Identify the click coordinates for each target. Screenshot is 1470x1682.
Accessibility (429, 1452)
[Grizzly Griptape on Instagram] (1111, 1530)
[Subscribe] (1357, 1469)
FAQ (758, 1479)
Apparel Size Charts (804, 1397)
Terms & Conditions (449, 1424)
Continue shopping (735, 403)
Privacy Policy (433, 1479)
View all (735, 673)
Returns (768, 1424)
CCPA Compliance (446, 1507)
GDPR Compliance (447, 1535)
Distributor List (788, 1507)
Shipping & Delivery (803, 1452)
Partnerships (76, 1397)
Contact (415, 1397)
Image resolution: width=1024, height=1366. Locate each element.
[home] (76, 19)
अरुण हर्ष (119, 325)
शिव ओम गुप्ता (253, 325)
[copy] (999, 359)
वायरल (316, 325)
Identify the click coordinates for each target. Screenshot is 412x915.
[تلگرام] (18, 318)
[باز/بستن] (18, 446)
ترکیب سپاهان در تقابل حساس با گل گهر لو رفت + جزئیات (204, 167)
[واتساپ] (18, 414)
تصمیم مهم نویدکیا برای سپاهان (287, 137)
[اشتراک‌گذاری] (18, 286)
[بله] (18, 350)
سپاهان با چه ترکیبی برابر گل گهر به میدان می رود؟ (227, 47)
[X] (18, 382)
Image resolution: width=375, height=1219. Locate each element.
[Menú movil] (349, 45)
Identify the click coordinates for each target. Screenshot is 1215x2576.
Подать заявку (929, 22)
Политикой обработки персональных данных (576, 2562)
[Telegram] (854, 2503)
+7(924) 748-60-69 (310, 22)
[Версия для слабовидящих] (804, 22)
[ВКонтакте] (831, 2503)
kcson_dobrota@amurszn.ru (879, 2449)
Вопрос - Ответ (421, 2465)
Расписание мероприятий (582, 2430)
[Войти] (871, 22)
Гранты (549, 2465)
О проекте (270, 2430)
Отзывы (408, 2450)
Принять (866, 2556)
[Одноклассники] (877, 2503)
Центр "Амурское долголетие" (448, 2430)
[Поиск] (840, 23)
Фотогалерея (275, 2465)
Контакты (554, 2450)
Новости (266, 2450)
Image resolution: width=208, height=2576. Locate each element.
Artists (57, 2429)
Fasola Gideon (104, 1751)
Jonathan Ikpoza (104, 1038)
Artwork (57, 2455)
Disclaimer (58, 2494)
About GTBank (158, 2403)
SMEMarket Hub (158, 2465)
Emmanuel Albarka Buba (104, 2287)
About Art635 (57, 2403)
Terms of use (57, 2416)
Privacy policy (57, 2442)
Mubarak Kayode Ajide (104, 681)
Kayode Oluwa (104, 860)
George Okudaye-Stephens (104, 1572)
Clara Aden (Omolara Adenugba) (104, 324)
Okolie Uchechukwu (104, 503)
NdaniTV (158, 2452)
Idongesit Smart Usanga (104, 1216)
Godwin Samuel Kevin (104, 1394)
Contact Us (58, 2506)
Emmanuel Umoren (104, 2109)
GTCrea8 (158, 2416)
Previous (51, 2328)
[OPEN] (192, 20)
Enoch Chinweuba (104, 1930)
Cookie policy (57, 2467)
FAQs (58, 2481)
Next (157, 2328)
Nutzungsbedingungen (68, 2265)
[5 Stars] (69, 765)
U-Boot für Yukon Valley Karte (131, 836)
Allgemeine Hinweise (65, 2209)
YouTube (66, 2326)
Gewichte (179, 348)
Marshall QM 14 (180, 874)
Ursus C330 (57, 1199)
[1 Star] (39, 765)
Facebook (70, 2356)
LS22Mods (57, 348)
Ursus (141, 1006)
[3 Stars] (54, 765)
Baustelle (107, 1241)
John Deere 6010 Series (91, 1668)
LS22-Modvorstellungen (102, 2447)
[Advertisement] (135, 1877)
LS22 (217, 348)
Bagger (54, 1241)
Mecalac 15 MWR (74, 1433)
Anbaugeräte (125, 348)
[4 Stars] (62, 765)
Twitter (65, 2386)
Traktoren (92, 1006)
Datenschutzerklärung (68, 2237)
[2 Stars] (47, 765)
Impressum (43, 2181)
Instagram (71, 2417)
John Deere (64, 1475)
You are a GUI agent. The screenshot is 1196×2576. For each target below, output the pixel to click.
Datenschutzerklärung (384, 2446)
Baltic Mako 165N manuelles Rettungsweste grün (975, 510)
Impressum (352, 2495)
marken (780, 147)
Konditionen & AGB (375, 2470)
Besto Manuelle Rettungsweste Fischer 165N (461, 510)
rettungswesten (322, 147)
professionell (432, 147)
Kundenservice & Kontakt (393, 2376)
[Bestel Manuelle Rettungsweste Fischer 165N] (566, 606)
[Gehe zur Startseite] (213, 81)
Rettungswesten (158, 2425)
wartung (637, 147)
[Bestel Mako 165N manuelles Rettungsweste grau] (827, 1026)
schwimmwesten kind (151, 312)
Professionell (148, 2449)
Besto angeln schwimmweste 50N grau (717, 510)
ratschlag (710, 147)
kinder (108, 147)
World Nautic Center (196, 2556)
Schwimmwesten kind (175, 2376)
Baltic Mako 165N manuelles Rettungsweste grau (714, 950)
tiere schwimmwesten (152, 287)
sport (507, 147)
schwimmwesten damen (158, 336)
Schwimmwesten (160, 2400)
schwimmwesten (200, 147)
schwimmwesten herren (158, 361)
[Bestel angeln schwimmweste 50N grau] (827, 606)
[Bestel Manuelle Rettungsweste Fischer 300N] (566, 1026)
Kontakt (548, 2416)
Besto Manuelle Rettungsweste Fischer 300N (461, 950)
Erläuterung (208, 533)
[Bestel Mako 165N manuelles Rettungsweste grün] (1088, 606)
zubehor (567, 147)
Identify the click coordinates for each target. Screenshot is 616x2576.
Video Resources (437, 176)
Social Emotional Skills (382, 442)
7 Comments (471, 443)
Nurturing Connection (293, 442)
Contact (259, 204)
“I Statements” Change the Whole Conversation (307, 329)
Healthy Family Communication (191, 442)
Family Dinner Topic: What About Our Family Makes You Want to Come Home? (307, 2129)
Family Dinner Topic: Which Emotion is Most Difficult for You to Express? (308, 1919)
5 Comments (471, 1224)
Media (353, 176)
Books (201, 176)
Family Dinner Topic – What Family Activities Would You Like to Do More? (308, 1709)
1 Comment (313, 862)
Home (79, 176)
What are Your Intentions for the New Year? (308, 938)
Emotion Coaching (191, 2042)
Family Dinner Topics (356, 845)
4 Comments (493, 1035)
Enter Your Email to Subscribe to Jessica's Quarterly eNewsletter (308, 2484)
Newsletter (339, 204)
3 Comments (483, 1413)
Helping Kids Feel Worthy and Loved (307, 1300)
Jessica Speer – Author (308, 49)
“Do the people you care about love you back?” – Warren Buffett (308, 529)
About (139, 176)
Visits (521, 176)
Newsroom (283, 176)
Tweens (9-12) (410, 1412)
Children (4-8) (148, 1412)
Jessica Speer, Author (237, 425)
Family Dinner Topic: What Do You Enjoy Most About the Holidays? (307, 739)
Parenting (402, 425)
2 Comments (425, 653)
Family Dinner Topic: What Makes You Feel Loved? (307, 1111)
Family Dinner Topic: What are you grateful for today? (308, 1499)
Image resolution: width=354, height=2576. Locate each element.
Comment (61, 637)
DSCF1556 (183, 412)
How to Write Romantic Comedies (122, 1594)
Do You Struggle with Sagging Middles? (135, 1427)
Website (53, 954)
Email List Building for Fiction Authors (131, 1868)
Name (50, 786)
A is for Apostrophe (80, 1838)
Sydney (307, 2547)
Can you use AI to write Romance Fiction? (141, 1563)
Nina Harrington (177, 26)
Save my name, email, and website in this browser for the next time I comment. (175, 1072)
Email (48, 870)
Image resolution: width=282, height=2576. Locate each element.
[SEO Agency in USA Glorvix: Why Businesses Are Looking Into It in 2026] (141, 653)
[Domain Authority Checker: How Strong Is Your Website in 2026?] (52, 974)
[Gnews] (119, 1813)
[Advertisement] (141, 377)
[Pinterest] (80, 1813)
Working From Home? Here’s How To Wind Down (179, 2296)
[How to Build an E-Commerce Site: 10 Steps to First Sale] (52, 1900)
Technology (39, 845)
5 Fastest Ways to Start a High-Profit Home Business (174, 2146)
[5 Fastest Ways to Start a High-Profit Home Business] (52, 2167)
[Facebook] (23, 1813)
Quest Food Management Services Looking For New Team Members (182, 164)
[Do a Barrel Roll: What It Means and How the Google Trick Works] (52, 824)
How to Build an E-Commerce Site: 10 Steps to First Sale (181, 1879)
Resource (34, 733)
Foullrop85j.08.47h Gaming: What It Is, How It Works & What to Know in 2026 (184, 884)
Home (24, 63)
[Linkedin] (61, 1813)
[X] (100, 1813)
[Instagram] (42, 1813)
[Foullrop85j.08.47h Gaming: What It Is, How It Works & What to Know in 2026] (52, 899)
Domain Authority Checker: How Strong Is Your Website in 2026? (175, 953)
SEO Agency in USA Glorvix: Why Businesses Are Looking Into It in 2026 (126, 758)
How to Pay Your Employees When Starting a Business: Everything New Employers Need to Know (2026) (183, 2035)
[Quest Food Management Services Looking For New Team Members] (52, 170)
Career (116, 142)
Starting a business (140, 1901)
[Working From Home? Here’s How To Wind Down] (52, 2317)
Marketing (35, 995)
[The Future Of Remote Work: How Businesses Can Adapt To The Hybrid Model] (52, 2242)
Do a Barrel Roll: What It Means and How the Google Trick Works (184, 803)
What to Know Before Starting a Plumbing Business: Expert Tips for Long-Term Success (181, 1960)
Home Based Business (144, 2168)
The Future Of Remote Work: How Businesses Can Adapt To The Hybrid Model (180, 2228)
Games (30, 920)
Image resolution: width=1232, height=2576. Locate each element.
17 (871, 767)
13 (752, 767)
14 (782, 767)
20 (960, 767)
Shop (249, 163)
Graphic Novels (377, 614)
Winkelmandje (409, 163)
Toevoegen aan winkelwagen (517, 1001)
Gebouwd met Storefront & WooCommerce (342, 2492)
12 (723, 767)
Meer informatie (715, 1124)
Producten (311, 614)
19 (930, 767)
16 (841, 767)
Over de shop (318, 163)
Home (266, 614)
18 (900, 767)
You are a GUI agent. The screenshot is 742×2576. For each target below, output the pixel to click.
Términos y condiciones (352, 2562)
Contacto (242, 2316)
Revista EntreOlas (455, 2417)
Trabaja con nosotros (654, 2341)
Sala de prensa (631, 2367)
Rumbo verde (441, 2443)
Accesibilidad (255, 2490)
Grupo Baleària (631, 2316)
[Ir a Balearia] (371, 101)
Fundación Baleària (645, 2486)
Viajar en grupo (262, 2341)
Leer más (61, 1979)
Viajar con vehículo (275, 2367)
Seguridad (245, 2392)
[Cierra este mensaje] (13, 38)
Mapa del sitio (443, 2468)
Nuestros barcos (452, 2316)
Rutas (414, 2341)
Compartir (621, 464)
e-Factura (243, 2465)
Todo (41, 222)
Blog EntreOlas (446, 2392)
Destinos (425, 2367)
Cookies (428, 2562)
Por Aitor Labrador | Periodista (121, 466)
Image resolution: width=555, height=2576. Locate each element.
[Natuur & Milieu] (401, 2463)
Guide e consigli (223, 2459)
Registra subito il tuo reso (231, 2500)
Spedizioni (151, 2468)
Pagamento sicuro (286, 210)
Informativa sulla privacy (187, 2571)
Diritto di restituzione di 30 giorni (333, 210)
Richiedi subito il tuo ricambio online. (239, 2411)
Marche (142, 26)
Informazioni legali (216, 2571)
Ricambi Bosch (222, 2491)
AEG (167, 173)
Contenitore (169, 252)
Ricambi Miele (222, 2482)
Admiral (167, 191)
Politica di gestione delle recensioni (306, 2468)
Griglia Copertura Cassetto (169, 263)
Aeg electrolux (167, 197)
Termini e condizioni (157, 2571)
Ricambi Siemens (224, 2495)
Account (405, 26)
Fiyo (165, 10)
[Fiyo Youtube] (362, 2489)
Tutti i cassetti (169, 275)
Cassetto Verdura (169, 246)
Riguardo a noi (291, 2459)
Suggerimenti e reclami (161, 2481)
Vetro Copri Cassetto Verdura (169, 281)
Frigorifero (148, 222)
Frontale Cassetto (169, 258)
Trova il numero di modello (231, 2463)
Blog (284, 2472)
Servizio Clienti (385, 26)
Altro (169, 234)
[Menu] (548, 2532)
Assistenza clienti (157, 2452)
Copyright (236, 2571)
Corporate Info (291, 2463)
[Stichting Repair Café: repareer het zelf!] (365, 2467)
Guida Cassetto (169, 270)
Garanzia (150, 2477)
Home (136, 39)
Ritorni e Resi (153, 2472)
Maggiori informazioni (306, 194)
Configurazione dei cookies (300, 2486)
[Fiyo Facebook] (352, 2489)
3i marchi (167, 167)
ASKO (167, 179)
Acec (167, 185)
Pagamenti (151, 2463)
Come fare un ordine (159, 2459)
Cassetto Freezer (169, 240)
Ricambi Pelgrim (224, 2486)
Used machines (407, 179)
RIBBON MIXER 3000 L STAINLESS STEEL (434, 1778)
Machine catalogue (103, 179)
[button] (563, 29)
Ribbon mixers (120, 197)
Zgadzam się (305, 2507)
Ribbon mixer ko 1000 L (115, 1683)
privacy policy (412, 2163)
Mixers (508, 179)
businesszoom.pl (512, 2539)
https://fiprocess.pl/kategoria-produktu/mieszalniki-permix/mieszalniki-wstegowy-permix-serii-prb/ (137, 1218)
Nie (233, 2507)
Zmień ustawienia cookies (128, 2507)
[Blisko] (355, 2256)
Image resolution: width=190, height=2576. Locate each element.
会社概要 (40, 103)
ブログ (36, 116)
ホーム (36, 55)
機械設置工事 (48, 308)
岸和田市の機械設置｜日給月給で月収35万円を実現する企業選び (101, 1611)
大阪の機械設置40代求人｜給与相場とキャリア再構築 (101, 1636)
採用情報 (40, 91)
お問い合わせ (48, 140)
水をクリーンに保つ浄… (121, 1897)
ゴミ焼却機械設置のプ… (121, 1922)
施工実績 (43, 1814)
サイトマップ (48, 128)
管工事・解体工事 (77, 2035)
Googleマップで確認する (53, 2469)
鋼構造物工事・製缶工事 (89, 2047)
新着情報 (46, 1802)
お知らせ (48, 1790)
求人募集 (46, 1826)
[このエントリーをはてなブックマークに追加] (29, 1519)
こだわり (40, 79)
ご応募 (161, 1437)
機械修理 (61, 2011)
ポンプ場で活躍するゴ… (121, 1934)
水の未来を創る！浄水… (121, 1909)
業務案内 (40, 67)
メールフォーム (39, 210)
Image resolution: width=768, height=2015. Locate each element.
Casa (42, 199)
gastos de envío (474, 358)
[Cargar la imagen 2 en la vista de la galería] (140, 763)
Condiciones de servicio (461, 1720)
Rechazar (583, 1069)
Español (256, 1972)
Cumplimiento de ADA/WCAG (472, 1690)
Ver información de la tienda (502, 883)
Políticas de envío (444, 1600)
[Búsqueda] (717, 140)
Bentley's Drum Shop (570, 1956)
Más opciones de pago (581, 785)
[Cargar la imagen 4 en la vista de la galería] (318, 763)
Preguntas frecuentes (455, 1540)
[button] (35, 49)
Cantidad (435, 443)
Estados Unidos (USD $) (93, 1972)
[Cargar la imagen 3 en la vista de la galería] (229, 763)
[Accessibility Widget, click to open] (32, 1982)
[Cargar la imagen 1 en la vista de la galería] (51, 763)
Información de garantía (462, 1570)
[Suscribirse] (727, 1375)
:::
Scan the records above. Return every line with "Emmanuel" in it.

Result of the task =>
Emmanuel Albarka Buba (104, 2287)
Emmanuel Umoren (104, 2109)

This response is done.